I know I’ve made cancer seem like a whole lot of fun here on my blog. Time after time, this approach has helped me to find the humor in a crappy situation. Perhaps it has helped me gain some distance from the immediacy of the threat. As anyone who knows a comedian can attest, however, comedy is not typically born of a perky positive attitude. It is a technique that helps us twist unpleasantness into laughs, rueful as those laughs may be.
A week ago, I went to see my ocular immunologist, Dr B, up in Baltimore. I was consulting with her on the matter of a cataract I have developed in my right eye, as a result of prolonged use of steroid eye drops to treat the eye inflammation my cancer drugs brought on. (Currently, when I need to see clearly, I am closing my right eye.) She has a lot of experience operating on patients just like me who are dealing with eye conditions as a result of drug therapy or autoimmune conditions (I seem to fall under both of these categories, because I am actually that special).
Dr. B is also expecting a baby. She’s stopping work at the end of October for a few months. So I get to decide if my cataract is urgent enough to operate on right now, or whether it can await the end of maternity leave. Also, I get to decide whether having cataract surgery makes sense given the number of floaters I have in my eyes (also courtesy of all the inflammation). Dr. B warned me that after the operation, my eyesight will improve, and that will bring the floaters into sharper focus. I’m already swatting at them thinking they are mosquitoes. I can’t imagine how much worse that might get if I suddenly see their contours more clearly. I have a checkup with Dr. H (my local retina guy) next week. I’ll see what he says. He has mentioned in the past that there is a procedure called a vitrectomy that can help with floaters. It involves removing the vitreous membrane from your eye and replacing it. That sounds simultaneously cool… and also not at all anything I’d ever want to deal with. What I wish I qualified for is a complete eye transplant. A reset. (Unfortunately, Nurse Practitioner K told me long ago that cancer patients don’t get donated organs.)

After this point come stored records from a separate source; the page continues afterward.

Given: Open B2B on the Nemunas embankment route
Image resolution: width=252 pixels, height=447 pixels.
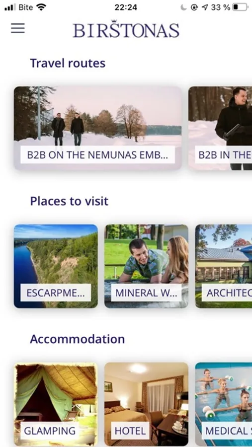Looking at the screenshot, I should [x=97, y=128].
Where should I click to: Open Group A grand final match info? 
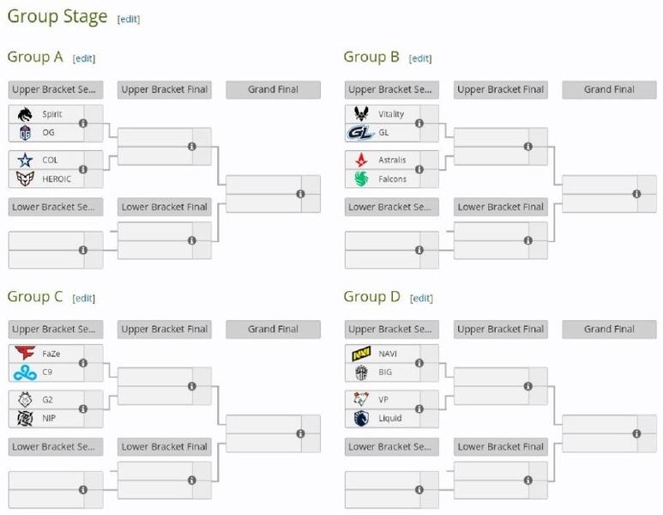(300, 194)
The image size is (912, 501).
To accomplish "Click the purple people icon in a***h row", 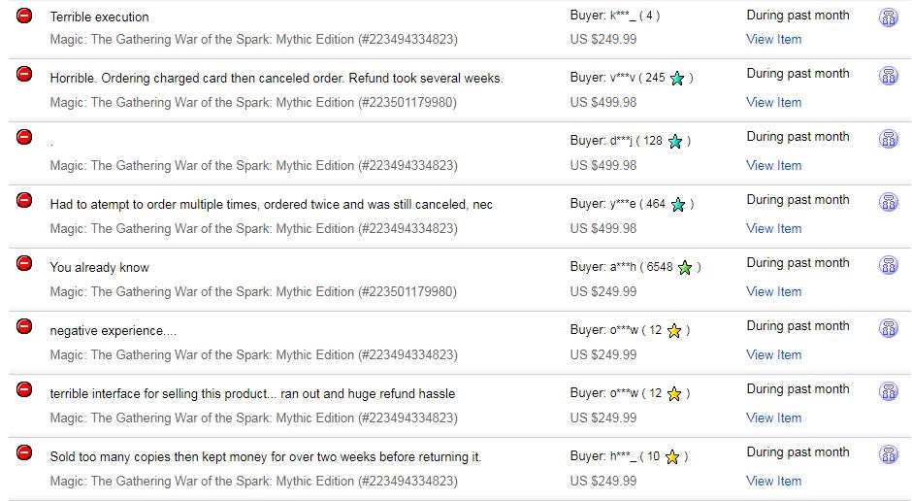I will [888, 265].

So here I am. No more cancer. Other problems cropping up here and there to challenge my everyday existence. Also, certainty that I am lucky to be here having these problems I have. When I got home from my scans, J. had made me a delicious meal to break my fast.
It was a not-so-small, good thing. Then Young A showed up and I hugged him as my good scan results came through and I thought, but did not say, “I get to keep being your mom.” Young J texted me from drum line practice and when I told him my results, he replied, “Yay!”
I am not living the dream, but I am living a dream, a dream perhaps also once dreamt by all the people responsible for developing the drugs that got me this far, all the investigators and all the participants in clinical trials and the technicians and the clerks and the people who clean the research labs and thousands more people I’m not even thinking of. To all of them, thank you. It is a good dream to be having.